[Start of Attachment]

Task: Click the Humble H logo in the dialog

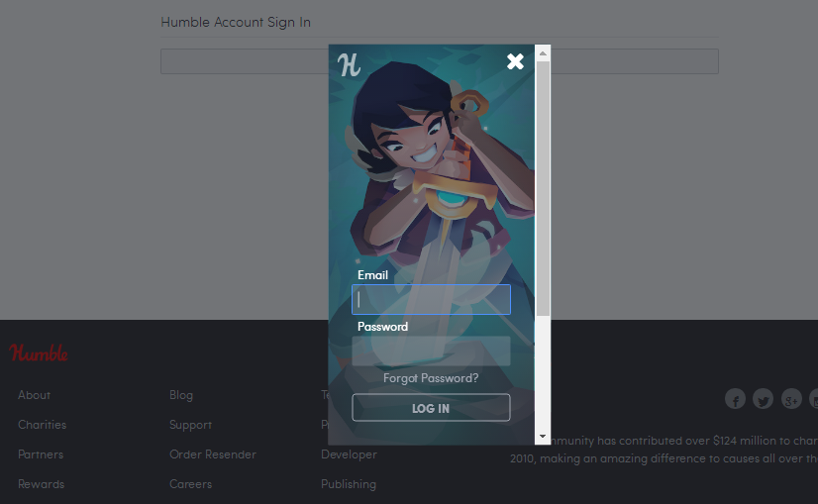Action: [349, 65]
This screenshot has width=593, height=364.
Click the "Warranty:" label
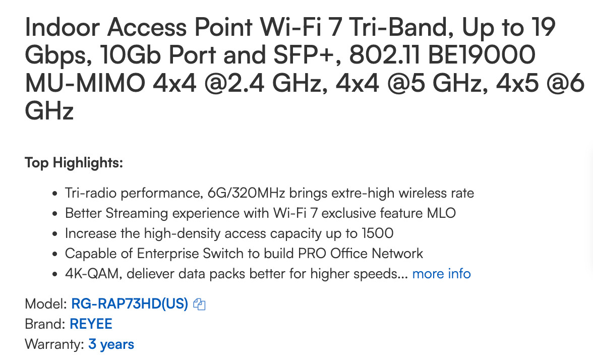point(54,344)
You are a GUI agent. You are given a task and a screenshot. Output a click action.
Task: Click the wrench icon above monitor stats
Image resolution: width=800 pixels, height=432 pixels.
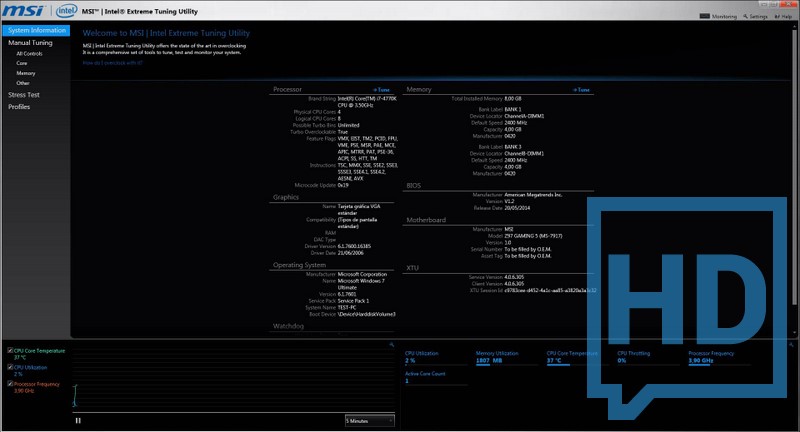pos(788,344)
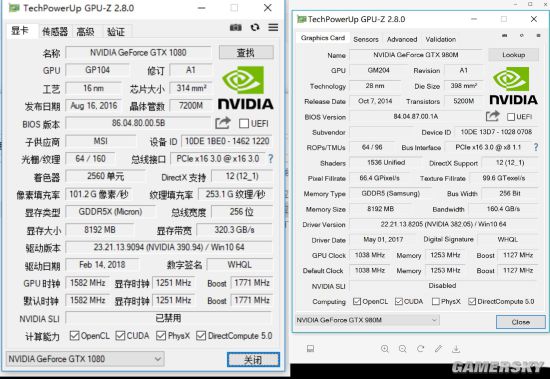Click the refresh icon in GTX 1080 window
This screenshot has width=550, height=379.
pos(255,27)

[End of Attachment]
[Start of Attachment]

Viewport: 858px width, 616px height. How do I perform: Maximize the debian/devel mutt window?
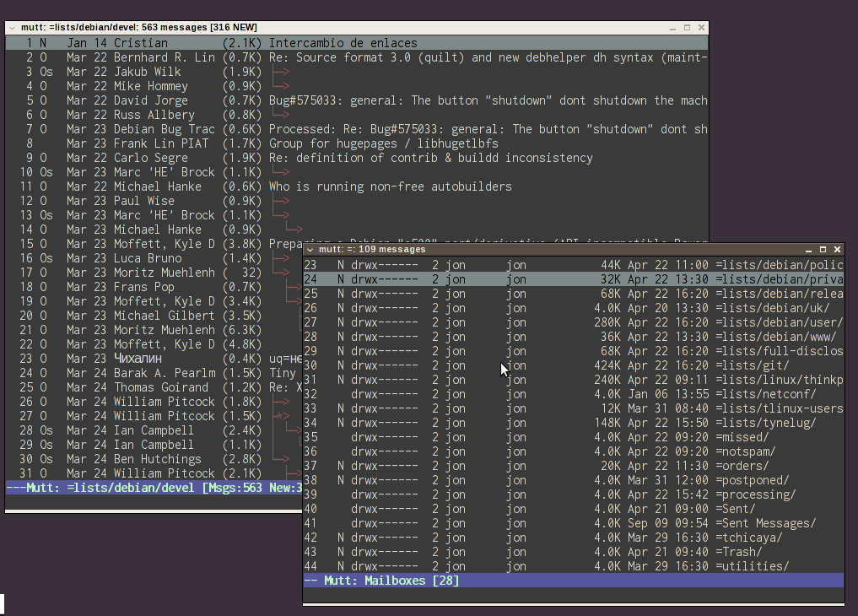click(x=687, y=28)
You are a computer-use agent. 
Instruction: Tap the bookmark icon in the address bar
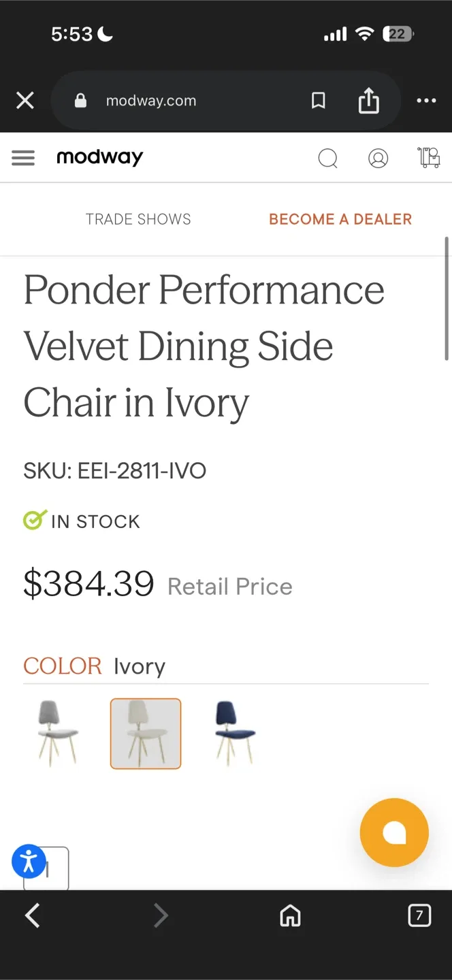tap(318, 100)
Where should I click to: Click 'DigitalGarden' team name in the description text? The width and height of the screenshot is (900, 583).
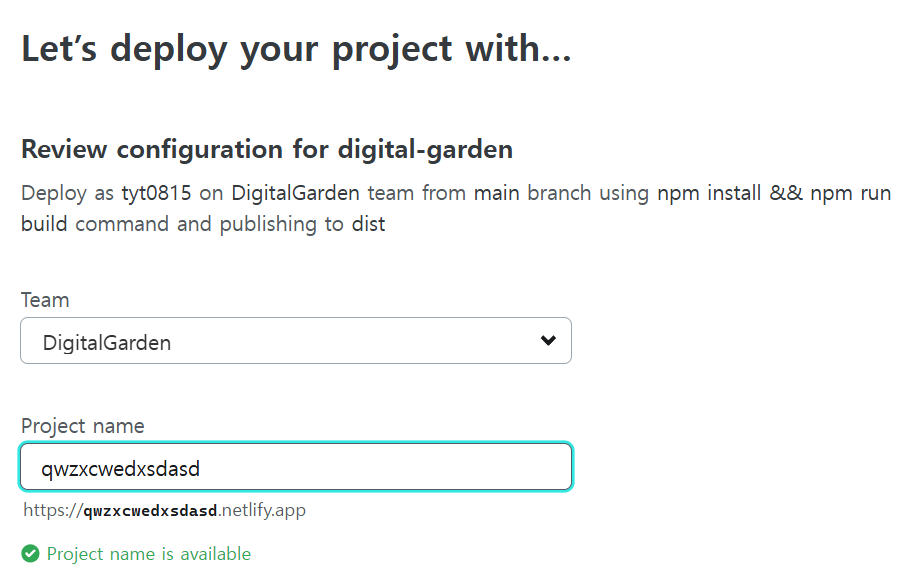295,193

[End of Attachment]
[Start of Attachment]

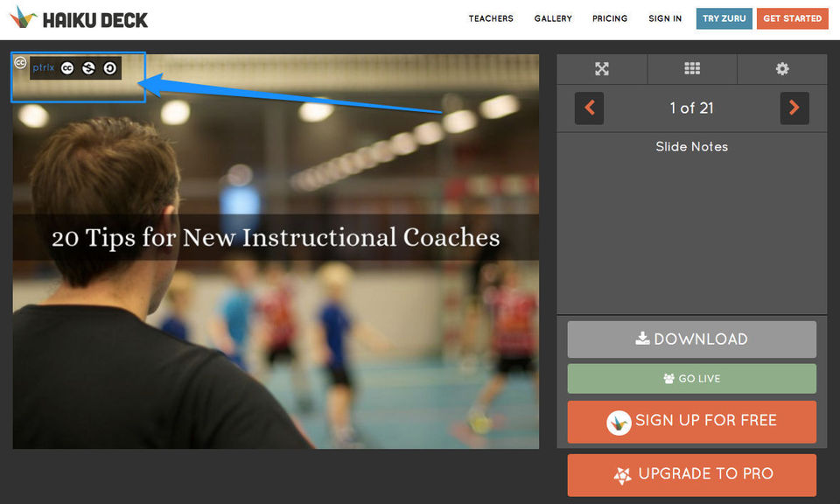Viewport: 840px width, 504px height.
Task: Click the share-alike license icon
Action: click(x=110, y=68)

[End of Attachment]

▶ **Task directions**
Set down again, word for word, every line from the one with "Task: Click the Humble H logo in the dialog" to the one with "Task: Click the wrench" in the entries above, and omit the pictures.

▶ **Result for this task**
Task: Click the Humble H logo in the dialog

Action: [349, 65]
This screenshot has width=593, height=364.
Click the "Warranty:" label
point(54,344)
You are a GUI agent. You are given a task and a screenshot. Output a click action.
Task: Click the wrench icon above monitor stats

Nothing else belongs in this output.